Exercise goal: Your answer should be the full set of records, printed exactly as they stand.

Excerpts from a dataset:
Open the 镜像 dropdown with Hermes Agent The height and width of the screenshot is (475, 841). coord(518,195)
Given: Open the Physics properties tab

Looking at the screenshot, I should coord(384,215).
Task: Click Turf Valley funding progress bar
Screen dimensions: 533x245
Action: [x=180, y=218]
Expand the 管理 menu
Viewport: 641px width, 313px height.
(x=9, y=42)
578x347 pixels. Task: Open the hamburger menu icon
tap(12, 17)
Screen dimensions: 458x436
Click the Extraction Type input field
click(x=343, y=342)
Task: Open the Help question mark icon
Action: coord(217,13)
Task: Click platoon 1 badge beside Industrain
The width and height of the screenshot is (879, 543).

Solution for this exercise:
Open the 镜像 dropdown with Hermes Agent The height and width of the screenshot is (475, 841). coord(518,195)
Given: Open the Physics properties tab

Looking at the screenshot, I should coord(384,215).
Task: Click Turf Valley funding progress bar
Screen dimensions: 533x245
Action: [x=180, y=218]
Expand the 管理 menu
Viewport: 641px width, 313px height.
(x=9, y=42)
578x347 pixels. Task: Open the hamburger menu icon
tap(12, 17)
Screen dimensions: 458x436
Click the Extraction Type input field
click(x=343, y=342)
Task: Open the Help question mark icon
Action: coord(217,13)
Task: Click platoon 1 badge beside Industrain
The width and height of the screenshot is (879, 543).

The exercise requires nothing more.